Heparin inhibits cellular invasion by SARS-CoV-2: structural dependence of the interaction of the surface protein (spike) S1 receptor binding domain with heparin
cell biology drug discovery/repurposing structural biology
Authors: Mycroft-West et al.
Link to paper: https://www.biorxiv.org/content/10.1101/2020.04.28.066761v1
Journal/ Pre-Print: MedRxiv
Tags: Drug discovery/Drug repurpose
1. Addition of 100 ug/ml of heparin to vero cells showed a 70% inhibition of infection by SARS-CoV-2.
2. Heparin shown to be more approximately 30 times more potent (on a weight basis) at inhibiting SARS-CoV-2 S1 receptor-binding domain (RBD) than the low-molecular weight heparin enoxaparin.
3. Predicts possible sites on the RBD that heparin binds to.

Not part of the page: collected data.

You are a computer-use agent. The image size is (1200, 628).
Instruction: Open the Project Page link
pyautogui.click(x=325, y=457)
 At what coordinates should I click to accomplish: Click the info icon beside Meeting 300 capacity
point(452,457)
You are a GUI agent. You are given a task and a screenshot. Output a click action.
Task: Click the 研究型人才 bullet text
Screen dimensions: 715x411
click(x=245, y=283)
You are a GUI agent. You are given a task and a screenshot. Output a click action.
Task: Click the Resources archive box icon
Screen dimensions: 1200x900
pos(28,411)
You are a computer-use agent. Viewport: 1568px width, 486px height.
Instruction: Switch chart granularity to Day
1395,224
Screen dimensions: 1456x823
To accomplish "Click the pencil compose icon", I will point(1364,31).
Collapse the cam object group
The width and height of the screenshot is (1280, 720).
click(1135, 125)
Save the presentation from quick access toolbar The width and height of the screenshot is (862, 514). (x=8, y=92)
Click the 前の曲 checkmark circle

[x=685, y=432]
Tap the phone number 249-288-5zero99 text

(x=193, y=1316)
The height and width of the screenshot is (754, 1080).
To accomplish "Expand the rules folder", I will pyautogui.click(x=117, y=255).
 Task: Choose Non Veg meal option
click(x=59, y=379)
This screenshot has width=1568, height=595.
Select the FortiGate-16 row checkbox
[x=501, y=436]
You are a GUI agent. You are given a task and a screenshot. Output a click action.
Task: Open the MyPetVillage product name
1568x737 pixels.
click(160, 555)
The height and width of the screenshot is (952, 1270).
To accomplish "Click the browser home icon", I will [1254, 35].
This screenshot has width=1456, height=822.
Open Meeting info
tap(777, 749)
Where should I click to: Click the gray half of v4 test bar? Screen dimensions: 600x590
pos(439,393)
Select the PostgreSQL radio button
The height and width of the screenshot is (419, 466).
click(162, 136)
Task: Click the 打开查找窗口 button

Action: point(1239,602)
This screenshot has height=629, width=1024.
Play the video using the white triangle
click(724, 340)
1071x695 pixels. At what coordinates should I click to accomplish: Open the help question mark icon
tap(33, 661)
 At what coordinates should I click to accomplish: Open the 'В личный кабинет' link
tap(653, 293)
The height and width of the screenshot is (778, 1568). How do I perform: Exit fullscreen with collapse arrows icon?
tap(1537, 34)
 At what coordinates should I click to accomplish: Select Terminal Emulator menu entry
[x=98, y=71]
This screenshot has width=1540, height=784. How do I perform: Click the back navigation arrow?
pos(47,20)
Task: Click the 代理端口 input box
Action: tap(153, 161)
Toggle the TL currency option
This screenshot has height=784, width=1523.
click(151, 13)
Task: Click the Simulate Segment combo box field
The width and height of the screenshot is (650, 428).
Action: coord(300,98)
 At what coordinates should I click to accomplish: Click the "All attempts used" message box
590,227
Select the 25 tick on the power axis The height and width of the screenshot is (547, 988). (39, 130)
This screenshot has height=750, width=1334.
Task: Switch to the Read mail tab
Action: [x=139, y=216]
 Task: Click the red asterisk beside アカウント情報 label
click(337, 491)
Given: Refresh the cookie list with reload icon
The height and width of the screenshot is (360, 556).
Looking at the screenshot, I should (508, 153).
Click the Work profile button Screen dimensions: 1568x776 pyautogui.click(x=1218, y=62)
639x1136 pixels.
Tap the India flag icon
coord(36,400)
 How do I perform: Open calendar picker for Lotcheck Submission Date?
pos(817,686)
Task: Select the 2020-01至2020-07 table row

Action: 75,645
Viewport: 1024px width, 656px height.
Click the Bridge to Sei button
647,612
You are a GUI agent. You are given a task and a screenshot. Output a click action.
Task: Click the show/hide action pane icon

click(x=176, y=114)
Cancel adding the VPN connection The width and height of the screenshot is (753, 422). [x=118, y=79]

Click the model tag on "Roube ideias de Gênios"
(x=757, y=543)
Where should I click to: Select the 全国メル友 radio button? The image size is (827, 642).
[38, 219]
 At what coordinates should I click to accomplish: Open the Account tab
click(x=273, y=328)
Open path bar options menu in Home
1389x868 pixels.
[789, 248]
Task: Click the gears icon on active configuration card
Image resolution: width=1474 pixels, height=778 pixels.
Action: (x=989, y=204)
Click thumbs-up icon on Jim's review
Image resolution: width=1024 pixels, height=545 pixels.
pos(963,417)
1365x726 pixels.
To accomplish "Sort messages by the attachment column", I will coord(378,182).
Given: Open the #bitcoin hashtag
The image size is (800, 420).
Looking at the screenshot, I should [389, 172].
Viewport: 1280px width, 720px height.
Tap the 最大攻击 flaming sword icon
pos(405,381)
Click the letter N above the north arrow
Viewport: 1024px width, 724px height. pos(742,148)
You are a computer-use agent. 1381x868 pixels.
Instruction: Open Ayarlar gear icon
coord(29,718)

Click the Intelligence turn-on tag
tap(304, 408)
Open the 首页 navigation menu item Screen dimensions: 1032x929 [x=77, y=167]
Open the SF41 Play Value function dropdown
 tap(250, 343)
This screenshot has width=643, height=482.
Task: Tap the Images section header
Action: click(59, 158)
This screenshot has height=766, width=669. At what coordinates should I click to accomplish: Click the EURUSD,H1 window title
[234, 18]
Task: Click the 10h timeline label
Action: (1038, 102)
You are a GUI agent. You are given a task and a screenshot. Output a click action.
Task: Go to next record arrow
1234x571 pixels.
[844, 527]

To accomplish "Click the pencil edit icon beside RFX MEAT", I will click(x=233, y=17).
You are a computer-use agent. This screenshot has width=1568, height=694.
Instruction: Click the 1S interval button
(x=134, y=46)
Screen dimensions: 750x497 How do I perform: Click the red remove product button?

In line with a report that heparin treatment improves prognosis in severe COVID-19 patients with coagulopathy the authors suggest heparin interferes with SARS-CoV-2 viral infection using an in vitro assay (vero cell plaque assay), as reported previously for SARS-CoV. They demonstrate an interaction between the Spike protein S1 RBD and immobilised heparin by SPR, and show competition for binding with heparin-derived oligo- and polysaccharides. Circular dichroism (CD) spectroscopy shows heparin and certain derivatives induce secondary structural changes in the SARS-CoV-2 S1 RBD, and conduct an analysis of the RBD sequence and modelled structure for potential heparin binding sites, which they compare with sequences from known heparin-binding proteins.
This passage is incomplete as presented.